The Dallas Cowboys edged out the Kansas City Chiefs in a 31-28 thriller that had all the ingredients of a classic-star power, drama, and a whole lot of viewers. In fact, it became the most-watched regular-season game in NFL history, drawing an eye-popping 57.2 million viewers on CBS.
That number didn’t just break the previous record-it obliterated it. The old mark of 42.1 million, set during a 2022 Giants-Cowboys game, now looks modest by comparison.
To put that in perspective, this year’s Cowboys-Chiefs game outperformed the previous high by 36 percent, and it soared past last year’s late Thanksgiving window (Giants-Cowboys again) by 47 percent. The viewership crescendoed to a staggering 61.36 million during the game’s dramatic finish.
This was more than just a ratings win-it was a cultural moment. You had Patrick Mahomes and Travis Kelce on one sideline, Dak Prescott and CeeDee Lamb on the other, and a national holiday as the backdrop. Throw in the fact that both teams came into the game with Super Bowl aspirations, and you’ve got a recipe for TV gold.
CBS Sports President and CEO David Berson summed it up best: *“The NFL. Thanksgiving.
Chiefs. Cowboys.
A perfect recipe for a record audience.” *
But the Cowboys-Chiefs game wasn’t the only one drawing massive numbers. The early Thanksgiving matchup between the Detroit Lions and Green Bay Packers also turned heads, pulling in 47.7 million viewers across Fox and Tubi.
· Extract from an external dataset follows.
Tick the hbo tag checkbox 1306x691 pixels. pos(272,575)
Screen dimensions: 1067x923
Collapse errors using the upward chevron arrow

That makes it the second most-watched regular-season game in league history and the most-watched since Fox began broadcasting the NFL back in 1994.
That early window saw a peak audience of 57.96 million, as fans tuned in to see the Packers spoil the Lions’ holiday hopes in front of a raucous Ford Field crowd. For context, last year’s early game-Bears vs.
Lions-averaged 37.5 million viewers. This year’s jump shows just how much appetite there is for high-stakes football on Thanksgiving morning.
And the nightcap didn’t disappoint either. The Cincinnati Bengals’ 32-14 win over the Baltimore Ravens drew 28.4 million viewers on NBC, setting a new record for the most-watched Thanksgiving night game. That breaks the previous high of 27.8 million from 2015, when the Bears and Packers squared off during Brett Favre’s jersey retirement ceremony at Lambeau.
This year’s Bengals-Ravens matchup had plenty of intrigue on its own, with Joe Burrow returning to the lineup and putting on a show. The game may not have been close on the scoreboard, but it still kept fans locked in throughout the evening.
Across the board, the NFL’s Thanksgiving slate was a ratings juggernaut, driven by compelling matchups, star quarterbacks, and the tradition of football taking center stage on the holiday. From early morning to primetime, fans showed up in record numbers-and the league delivered in a big way.